- Location of Hubbard Township, within Hubbard County, Minnesota
- Coordinates: 46°50′56″N 94°59′45″W﻿ / ﻿46.84889°N 94.99583°W
- Country: United States
- State: Minnesota
- County: Hubbard

Area
- • Total: 36.0 sq mi (93.2 km^{2})
- • Land: 32.8 sq mi (84.9 km^{2})
- • Water: 3.2 sq mi (8.3 km^{2})
- Elevation: 1,421 ft (433 m)

Population (2020)
- • Total: 770
- • Density: 23/sq mi (9.1/km^{2})
- Time zone: UTC-6 (Central (CST))
- • Summer (DST): UTC-5 (CDT)
- ZIP code: 56470
- Area code: 218
- FIPS code: 27-30338
- GNIS feature ID: 0664525

= Hubbard Township, Hubbard County, Minnesota =

Hubbard Township is a township in Hubbard County, Minnesota, United States.
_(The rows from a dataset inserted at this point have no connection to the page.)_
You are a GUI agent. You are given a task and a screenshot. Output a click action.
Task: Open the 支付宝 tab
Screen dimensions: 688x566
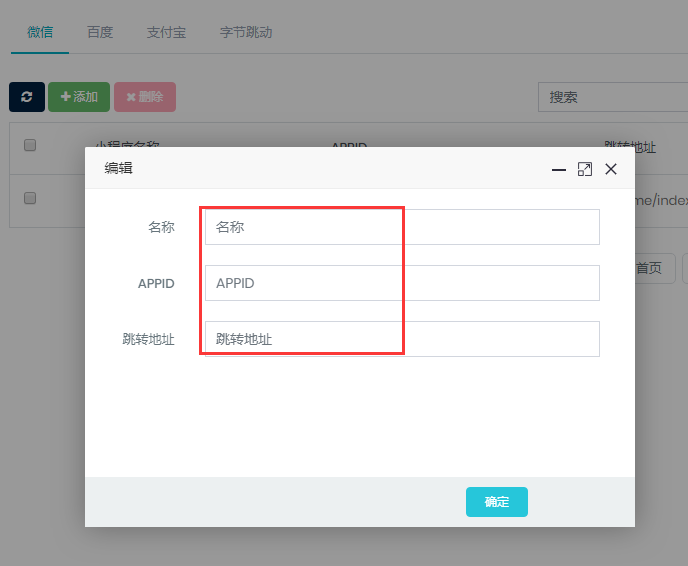166,32
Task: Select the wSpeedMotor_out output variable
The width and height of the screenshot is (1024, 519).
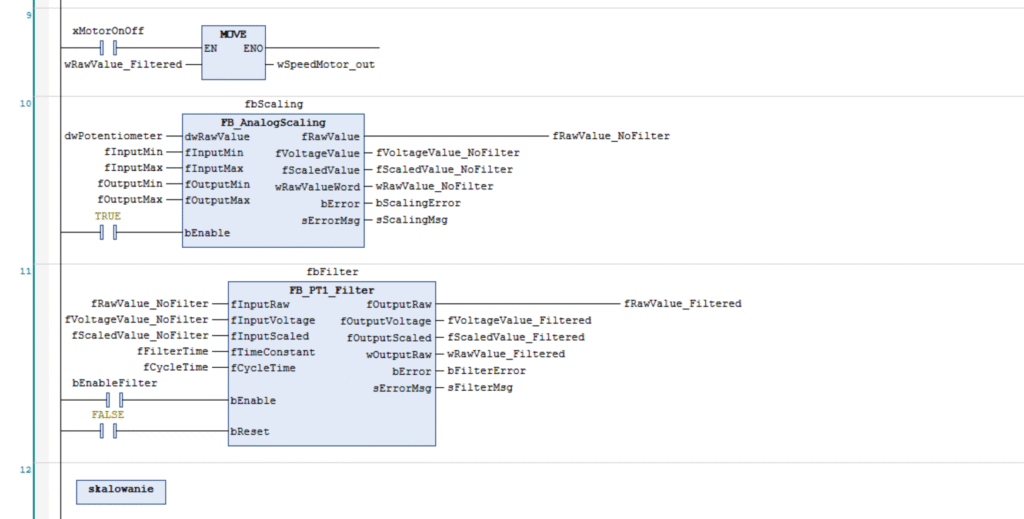Action: 325,64
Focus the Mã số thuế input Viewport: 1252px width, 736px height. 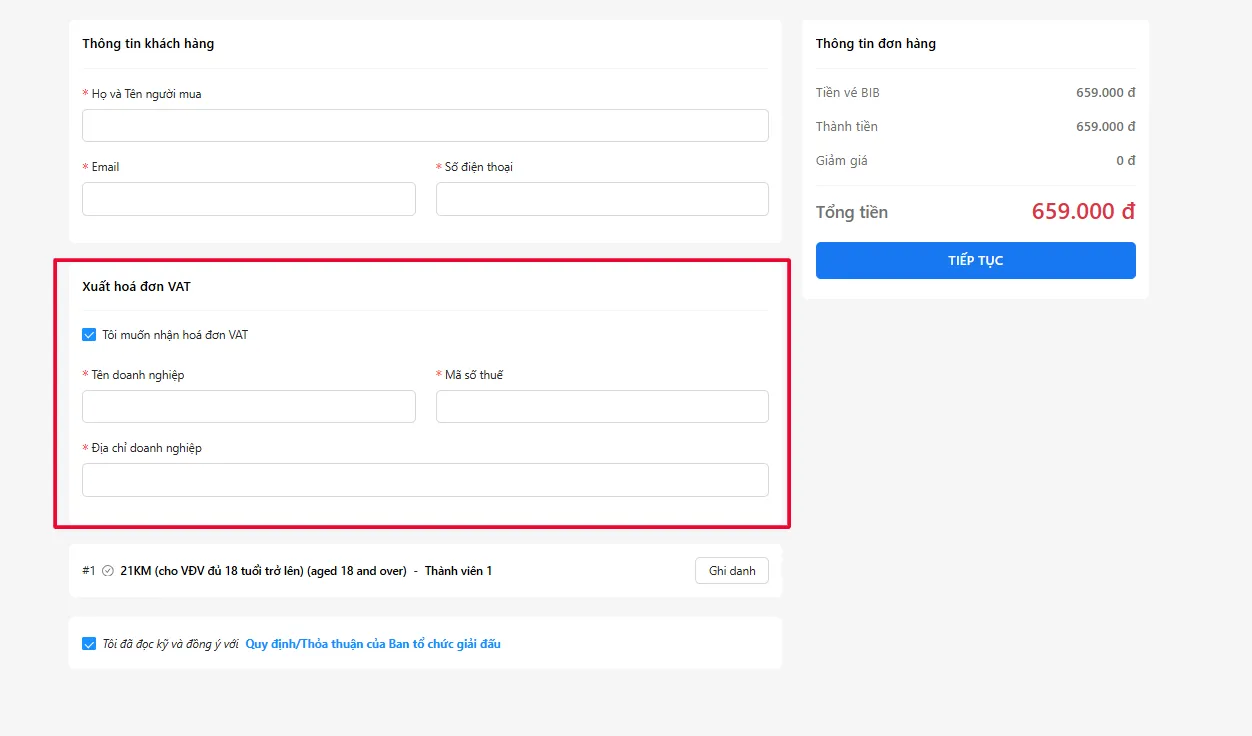click(x=602, y=407)
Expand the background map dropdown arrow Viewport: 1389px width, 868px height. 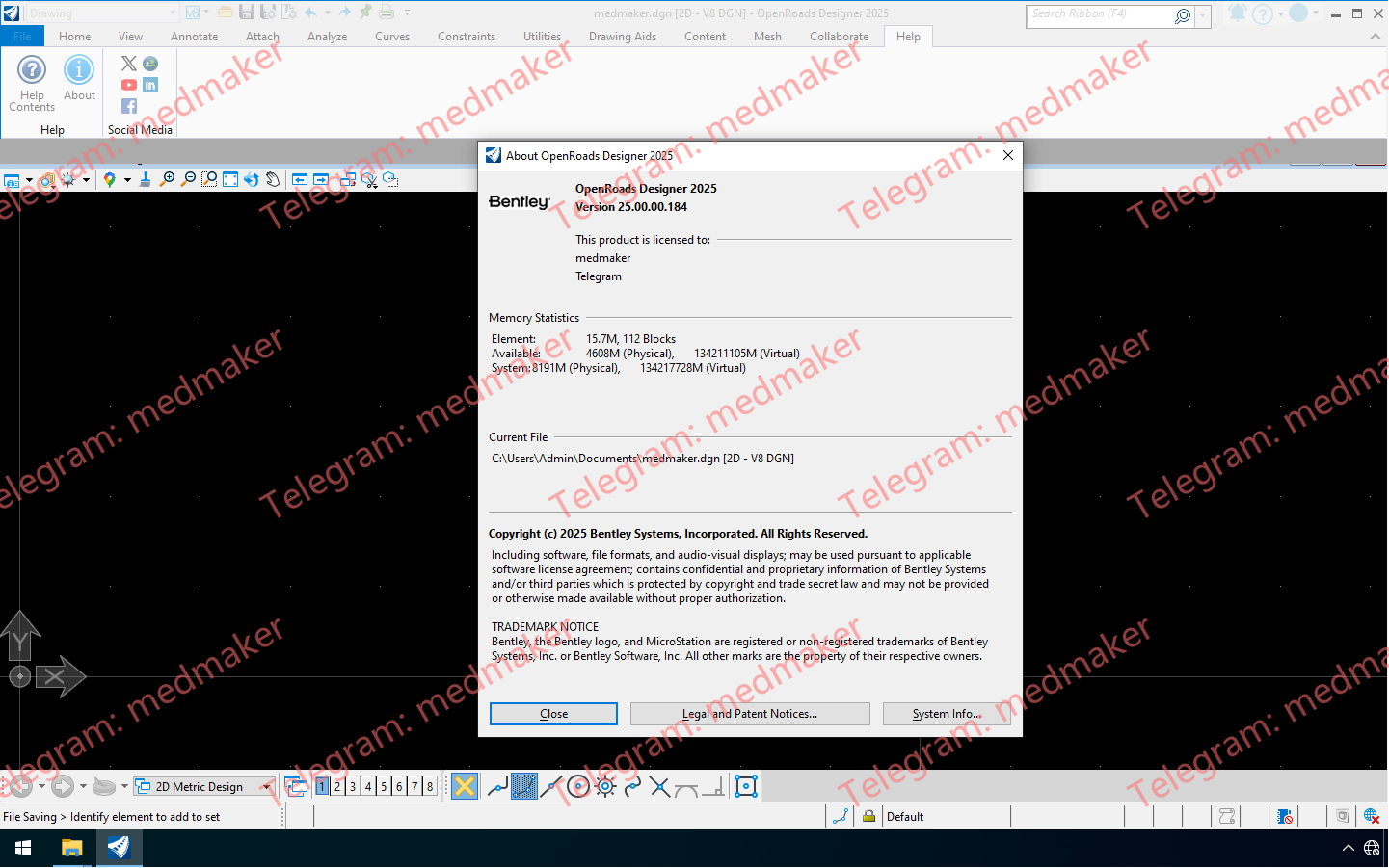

The population was 770 at the 2020 census.

The township is named for Lucius Frederick Hubbard, ninth governor of Minnesota.

==Geography==
According to the United States Census Bureau, the township has a total area of 36.0 sqmi, of which 32.8 sqmi is land and 3.2 sqmi (8.94%) is water. The Straight, Fish Hook, and Shell rivers flow in the western part of the township. The unincorporated community of Hubbard is near the confluence of the Shell and Fish Hook rivers.

==Demographics==
As of the census of 2000, there were 786 people, 311 households, and 235 families residing in the township. The population density was 24.0 PD/sqmi. There were 744 housing units at an average density of 22.7 /sqmi. The racial makeup of the township was 98.73% White, 0.76% African American, 0.13% Native American, 0.13% Asian, and 0.25% from two or more races. Hispanic or Latino of any race were 0.38% of the population.

There were 311 households, out of which 29.9% had children under the age of 18 living with them, 68.5% were married couples living together, 4.8% had a female householder with no husband present, and 24.4% were non-families. 22.2% of all households were made up of individuals, and 11.3% had someone living alone who was 65 years of age or older. The average household size was 2.53, and the average family size was 2.95.

In the township, the population was spread out, with 24.8% under the age of 18, 5.2% from 18 to 24, 22.8% from 25 to 44, 28.1% from 45 to 64, and 19.1% who were 65 years of age or older. The median age was 43 years. For every 100 females, there were 112.4 males. For every 100 females age 18 and over, there were 109.6 males.

The median income for a household in the township was $33,679, and the median income for a family was $36,442. Males had a median income of $28,194 versus $22,031 for females. The per capita income for the township was $20,979. About 6.3% of families and 8.1% of the population were below the poverty line, including 13.1% of those under age 18 and 9.9% of those age 65 or over.